Fiction Review
Wandering Souls in Paradise Lost
By Hélène Rioux, translated by Jonathan Kaplansky
Toronto, ON: Cormorant Books, 2010
354 pp. $21.00
Those of us living in Eastern Canada know the cruelty and bleakness of spring days – the paradoxical snow days and blustering winds in the season of supposed rebirth. So it’s only apt that spring equinox in Montreal serves as the opening scene of Hélène Rioux’s Wandering Souls in Paradise Lost, where modern-day narratives of loss, darker desires and survival intersect with history’s own dark moments.
Each chapter is devoted to a different character in their separate locale (though Montreal’s various neighbourhoods – namely, Outremont and Little Italy – appear a few times throughout), stuck in their own version of hell. The novel begins with an ex-exotic dancer who is reluctantly working at a diner frequented by cab drivers. Other characters have more prestige, but are just as miserable, like a recently retired and divorced literature professor, whose yearning for companionship brings him out of his Montreal home to a sunny Cabarete in Dominican Republic. There’s also a renowned psychologist, who ironically did not foresee her daughter’s dark psychological problems that caused her to run away.
At first glance, the characters seem to have little or no connection to each other, until Rioux surreptitiously reveals how the characters’ lives are intertwined with one another (Each epigraph that begins the chapter comes from other chapters, also reinforcing this notion). The connection may be as loose as an overlapping song on the radio, or sharing a mutual acquaintance or a family member. As the novel carefully unravels the inter-connectedness of the solitary characters, Rioux seems to hint that even the darkest pit of loneliness is a shared burden.
Dante and Milton are frequently invoked, and are always incorporated somehow into each character’s life to create yet another kind of connection. If scholars or writers are not invoking The Divine Comedy or Paradise Lost directly on the page, shadowy legacies of the literary giants can be found in names of establishments like the Sol Paradiso hotel, The Lost Paradise Restaurant, or The End of the World diner. Some invoke the famous authors and their characters in their very being with names like John Paradis and Beatrice.
Just as Paradise Lost focuses on the sinful apple as metaphor for humankind’s desire, Wandering Souls also spends a good portion of the novel dedicated to food. Rioux is a master of describing the sumptuous delights of crisp greens, warm goat cheese, and sweet pastries. And just as Eve’s – and eventually Adam’s – succumbing to the apple awakens the turmoil that gets them shunned from their own paradise, some characters in Rioux’s universe also face a new dimension of unhappiness followed by their gastronomic consumptions.
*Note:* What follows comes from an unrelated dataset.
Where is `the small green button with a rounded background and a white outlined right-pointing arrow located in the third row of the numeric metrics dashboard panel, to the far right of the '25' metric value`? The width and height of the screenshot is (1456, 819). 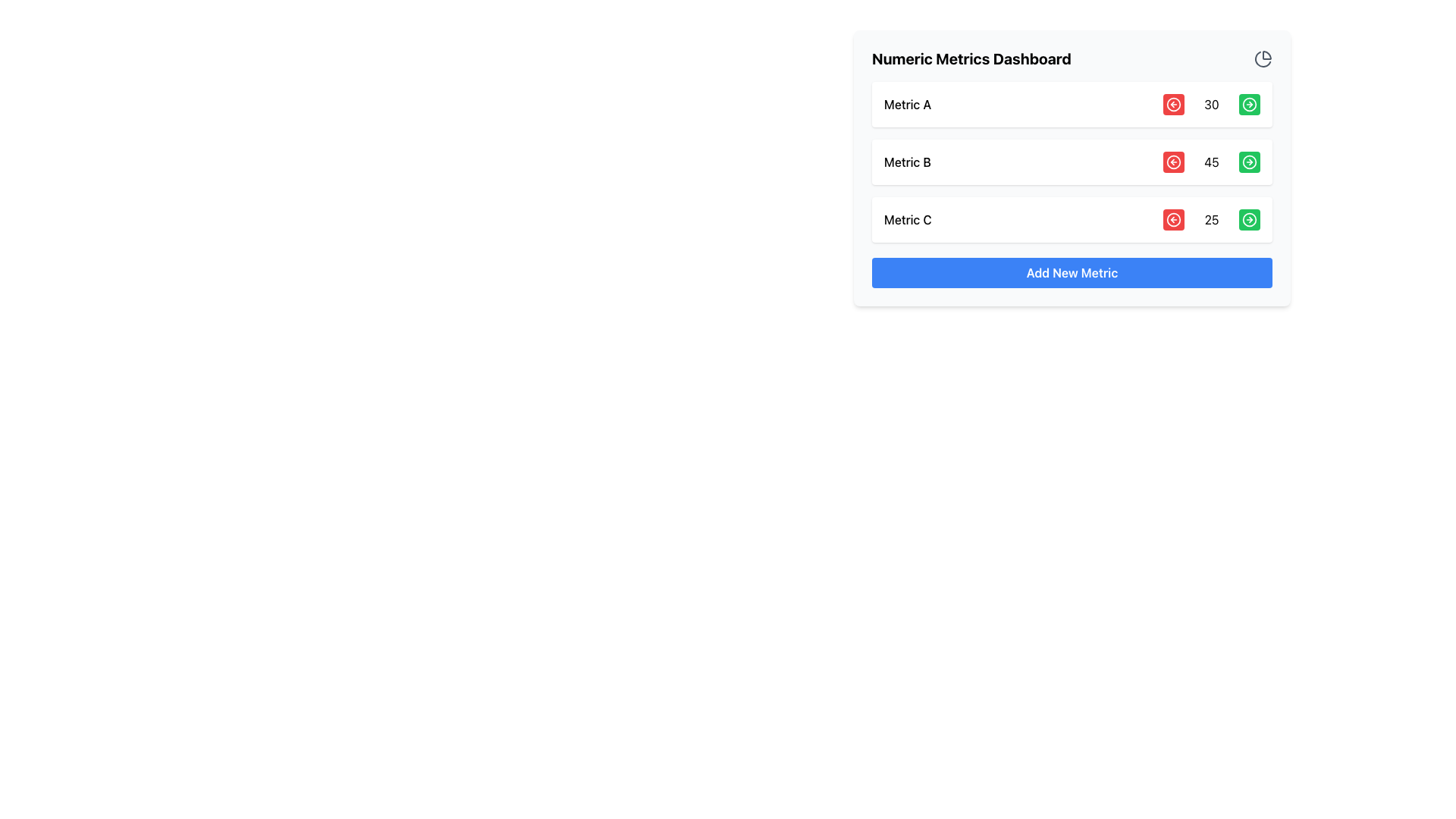
the small green button with a rounded background and a white outlined right-pointing arrow located in the third row of the numeric metrics dashboard panel, to the far right of the '25' metric value is located at coordinates (1249, 219).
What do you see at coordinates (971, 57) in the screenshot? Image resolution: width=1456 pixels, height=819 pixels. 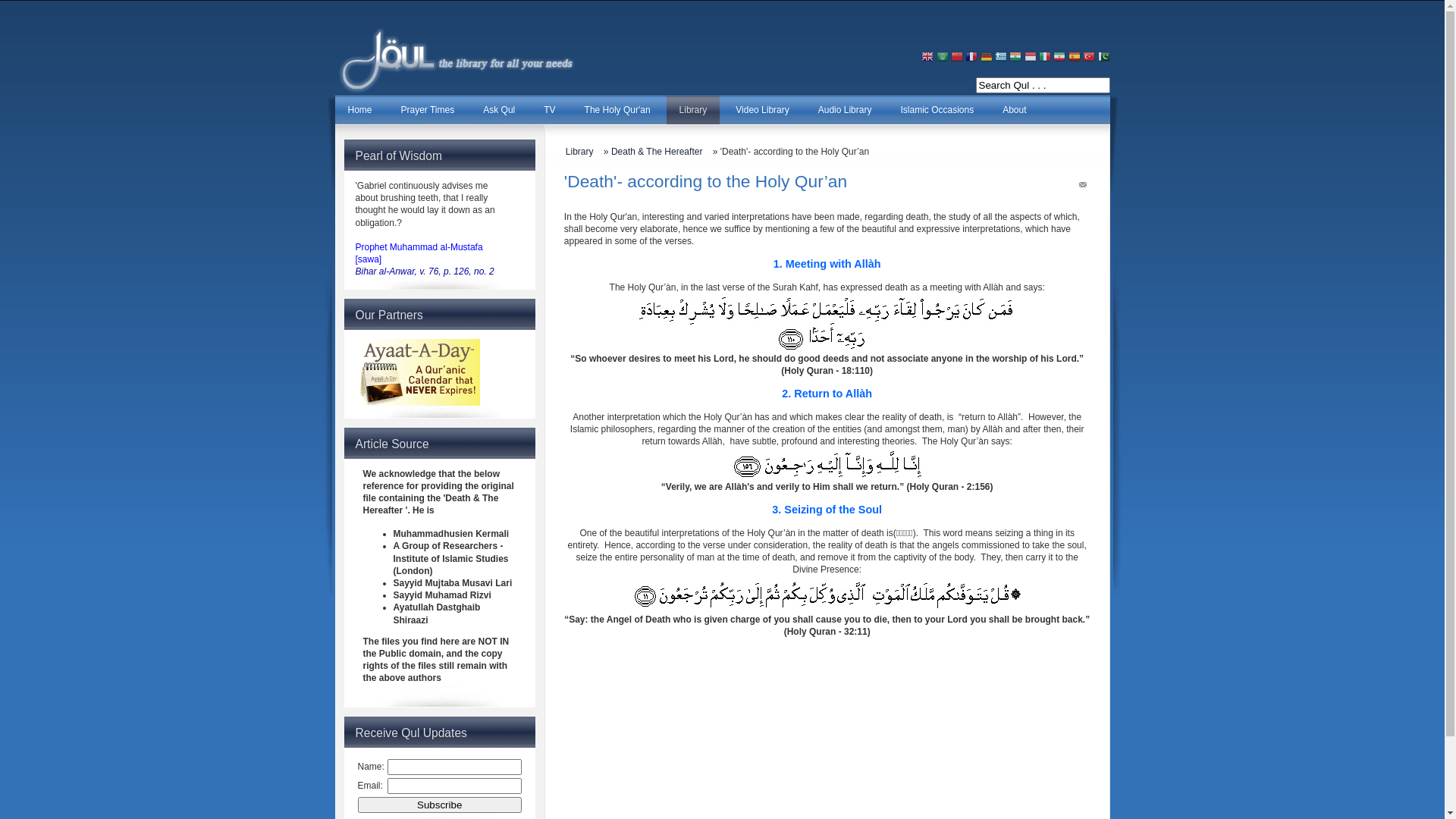 I see `'French'` at bounding box center [971, 57].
This is the most evident in Andy, an epicurean film critic, who enjoys a too-rich meal in New York City’s fine French restaurant, only to watch his mother seduce his love interest.
There are some translation issues in the text, where certain French words are translated so directly that the English counterpart sounds downright bizarre or arcane: “she is eighth, and that augurs well” (172). Some copy-editing errors, including stray apostrophes and quotation marks, also detract from the text at times.
Despite the translation issues, the highly descriptive and poetic language Rioux uses is a delight to read through, which delves deeply into the tempestuous emotional states of each character. Rioux also masterfully paints the atmosphere of each wildly different locale with a panoramic, cinematic stroke.
Wandering Souls at the End of Paradise Lost is not only rationally demanding, but also emotionally so. Even though the events in the characters’ lives are tragic, the book itself provides no cathartic release. One of Aristotle’s category of tragedy was “the unity of action” or completeness in plot. In Rioux’s text, there is no end to the characters’ sufferings, nor is there any indication that their lives will get worse or better. But perhaps that is Rioux’s point after all – no perfect art form can foresee or imitate the cruel uncertainty of life.